Former British finance minister Nigel Lawson said investors have taken account of the risk that the May 6 U.K. election outcome may mean a hung parliament with no single party controlling a majority of seats.
“A hung parliament is undesirable, because you do need the strength of an overall majority in order to be able to behave really decisively,” Lawson, the chancellor of the exchequer under Conservative Prime Minister Margaret Thatcher from 1983 to 1989, told Bloomberg Television today. Still, “the prospect of a hung parliament is already priced into the market.”
Conservative leader David Cameron has gained momentum in his bid to oust Prime Minister Gordon Brown after three instant-reaction polls showed he won last night’s televised debate on the economy. Opinion polls have signaled no party will secure a majority in Parliament.
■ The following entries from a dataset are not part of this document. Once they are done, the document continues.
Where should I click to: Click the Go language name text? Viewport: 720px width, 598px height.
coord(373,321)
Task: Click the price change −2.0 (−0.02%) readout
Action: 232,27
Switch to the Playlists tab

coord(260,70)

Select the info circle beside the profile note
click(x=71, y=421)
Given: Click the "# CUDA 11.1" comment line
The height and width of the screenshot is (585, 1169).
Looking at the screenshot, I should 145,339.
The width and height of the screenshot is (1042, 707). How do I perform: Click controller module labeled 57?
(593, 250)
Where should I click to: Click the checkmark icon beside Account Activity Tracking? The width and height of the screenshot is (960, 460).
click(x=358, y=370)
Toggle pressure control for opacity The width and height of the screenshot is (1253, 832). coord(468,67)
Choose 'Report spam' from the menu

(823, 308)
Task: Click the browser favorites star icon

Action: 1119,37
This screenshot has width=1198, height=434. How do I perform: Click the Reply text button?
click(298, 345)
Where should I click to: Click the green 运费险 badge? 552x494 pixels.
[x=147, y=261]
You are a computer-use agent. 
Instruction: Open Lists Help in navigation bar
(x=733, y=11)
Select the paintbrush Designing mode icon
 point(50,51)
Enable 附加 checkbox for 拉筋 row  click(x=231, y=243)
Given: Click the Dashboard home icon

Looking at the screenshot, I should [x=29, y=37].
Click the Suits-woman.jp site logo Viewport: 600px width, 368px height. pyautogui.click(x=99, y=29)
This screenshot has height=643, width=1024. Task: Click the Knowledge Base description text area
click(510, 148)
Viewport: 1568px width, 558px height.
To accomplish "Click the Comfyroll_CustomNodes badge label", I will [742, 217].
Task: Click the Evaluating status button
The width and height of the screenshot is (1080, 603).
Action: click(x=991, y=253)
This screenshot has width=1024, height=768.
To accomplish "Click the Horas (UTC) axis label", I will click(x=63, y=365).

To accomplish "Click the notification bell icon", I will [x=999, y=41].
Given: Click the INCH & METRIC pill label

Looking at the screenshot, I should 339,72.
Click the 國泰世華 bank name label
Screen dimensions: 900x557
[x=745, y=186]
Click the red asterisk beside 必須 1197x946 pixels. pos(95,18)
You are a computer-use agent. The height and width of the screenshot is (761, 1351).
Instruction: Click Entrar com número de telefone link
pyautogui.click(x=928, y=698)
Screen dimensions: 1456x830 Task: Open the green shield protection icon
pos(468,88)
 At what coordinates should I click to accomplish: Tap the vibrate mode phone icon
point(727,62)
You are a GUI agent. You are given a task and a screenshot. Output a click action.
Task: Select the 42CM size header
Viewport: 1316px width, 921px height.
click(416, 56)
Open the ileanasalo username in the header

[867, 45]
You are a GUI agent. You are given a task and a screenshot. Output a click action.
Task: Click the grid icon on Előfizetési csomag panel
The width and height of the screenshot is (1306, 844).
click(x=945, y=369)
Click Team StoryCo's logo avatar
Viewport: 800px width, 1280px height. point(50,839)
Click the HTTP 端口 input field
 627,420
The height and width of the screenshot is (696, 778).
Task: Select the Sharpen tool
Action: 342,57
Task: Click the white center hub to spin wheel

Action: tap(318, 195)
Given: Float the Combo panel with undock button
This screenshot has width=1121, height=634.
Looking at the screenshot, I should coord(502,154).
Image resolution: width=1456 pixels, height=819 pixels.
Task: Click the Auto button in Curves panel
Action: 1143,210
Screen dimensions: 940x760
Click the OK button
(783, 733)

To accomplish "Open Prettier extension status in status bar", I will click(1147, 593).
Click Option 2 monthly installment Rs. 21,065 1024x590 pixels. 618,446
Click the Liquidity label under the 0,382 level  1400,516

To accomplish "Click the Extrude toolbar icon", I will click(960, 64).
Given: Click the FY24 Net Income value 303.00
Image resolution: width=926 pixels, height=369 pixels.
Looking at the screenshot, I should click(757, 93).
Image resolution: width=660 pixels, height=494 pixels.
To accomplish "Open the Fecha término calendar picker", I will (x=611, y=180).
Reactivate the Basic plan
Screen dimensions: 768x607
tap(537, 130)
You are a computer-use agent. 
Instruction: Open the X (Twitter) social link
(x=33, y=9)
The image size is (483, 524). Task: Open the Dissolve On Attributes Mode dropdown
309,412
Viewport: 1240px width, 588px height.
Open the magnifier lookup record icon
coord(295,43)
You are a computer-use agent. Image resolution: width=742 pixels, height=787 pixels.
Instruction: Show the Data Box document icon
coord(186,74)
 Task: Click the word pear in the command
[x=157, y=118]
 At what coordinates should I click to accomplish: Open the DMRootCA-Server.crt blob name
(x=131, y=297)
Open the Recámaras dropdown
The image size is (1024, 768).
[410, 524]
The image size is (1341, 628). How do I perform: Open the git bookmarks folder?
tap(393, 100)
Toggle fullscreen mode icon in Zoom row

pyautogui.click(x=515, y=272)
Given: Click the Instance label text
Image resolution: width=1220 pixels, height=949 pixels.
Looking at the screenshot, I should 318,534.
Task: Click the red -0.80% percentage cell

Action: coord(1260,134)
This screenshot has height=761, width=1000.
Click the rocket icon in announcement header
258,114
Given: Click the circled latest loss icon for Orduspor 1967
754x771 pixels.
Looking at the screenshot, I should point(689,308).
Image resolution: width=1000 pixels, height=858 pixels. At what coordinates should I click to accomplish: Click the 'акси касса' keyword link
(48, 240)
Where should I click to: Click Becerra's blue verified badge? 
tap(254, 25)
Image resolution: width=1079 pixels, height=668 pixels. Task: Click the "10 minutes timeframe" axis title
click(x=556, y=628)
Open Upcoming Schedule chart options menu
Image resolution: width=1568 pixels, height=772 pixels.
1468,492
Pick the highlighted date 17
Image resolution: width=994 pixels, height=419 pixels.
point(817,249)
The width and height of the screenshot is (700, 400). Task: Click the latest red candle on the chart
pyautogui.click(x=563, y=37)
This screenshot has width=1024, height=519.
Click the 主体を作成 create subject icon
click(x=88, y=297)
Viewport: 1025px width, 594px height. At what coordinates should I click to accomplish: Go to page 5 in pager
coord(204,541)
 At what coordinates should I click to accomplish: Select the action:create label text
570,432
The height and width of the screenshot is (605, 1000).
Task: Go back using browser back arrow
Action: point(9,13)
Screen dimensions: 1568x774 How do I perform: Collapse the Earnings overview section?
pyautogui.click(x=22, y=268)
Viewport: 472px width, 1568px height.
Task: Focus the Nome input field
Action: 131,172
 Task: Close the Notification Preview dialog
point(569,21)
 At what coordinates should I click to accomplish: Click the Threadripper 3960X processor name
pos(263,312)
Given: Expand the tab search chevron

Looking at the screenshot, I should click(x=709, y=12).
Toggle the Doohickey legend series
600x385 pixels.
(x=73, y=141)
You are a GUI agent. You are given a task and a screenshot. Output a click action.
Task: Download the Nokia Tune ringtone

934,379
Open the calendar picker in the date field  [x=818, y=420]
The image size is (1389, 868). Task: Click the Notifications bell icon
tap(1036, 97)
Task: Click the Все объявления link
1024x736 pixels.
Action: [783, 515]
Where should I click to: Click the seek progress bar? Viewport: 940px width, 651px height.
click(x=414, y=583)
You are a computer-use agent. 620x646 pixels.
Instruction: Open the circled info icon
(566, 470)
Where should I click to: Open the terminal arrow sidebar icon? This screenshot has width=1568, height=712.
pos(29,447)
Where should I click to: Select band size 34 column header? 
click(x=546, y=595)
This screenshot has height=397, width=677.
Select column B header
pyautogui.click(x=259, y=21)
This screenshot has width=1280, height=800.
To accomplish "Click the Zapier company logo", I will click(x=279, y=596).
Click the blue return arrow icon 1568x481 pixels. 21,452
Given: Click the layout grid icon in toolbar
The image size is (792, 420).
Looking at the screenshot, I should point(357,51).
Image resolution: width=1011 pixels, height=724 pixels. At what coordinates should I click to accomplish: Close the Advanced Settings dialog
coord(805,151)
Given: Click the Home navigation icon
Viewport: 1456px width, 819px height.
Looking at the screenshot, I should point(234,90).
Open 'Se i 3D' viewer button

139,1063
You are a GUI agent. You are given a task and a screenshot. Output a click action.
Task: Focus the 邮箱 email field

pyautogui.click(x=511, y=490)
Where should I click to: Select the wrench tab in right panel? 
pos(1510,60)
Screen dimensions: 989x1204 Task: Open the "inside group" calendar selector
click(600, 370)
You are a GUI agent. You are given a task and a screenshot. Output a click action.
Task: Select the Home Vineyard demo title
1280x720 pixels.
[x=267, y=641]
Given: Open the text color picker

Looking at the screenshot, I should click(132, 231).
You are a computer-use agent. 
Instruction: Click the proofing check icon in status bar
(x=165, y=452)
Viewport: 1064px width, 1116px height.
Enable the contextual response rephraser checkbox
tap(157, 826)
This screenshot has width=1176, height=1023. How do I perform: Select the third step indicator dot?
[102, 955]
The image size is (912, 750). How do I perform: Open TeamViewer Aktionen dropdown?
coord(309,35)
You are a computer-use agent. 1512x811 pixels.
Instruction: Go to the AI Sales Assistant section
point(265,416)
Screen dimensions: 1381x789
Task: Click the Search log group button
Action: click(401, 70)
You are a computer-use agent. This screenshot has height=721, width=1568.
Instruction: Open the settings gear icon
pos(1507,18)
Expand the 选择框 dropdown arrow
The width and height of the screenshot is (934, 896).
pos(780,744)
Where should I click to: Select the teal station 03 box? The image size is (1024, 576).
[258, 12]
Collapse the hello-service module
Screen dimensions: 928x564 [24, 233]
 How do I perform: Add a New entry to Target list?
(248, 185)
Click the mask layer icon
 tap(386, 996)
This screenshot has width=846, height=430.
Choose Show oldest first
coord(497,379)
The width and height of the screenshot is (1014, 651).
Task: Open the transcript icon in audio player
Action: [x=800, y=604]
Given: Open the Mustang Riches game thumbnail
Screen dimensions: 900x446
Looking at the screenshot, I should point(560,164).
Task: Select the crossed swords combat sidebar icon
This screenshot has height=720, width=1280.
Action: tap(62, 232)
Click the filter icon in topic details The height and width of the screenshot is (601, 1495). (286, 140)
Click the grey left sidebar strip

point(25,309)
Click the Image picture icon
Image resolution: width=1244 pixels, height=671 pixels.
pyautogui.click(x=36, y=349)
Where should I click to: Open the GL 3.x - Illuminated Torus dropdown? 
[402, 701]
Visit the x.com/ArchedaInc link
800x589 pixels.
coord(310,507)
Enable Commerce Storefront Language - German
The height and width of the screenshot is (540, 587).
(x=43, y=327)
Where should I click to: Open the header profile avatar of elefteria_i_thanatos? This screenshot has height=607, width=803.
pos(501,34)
“The markets are well aware that it’s likely to happen,” Lawson said. “The fact that there is a hung parliament is not going to cause problems in the market. But if the government that is elected does not take decisive action, that really will cause huge problems in the financial markets, and problems for the pound.”
A YouGov Plc poll showed 41 percent of 1,151 viewers questioned immediately after the debate said Cameron performed best. Liberal Democrat leader Nick Clegg was called the winner by 32 percent and 25 percent favored Brown.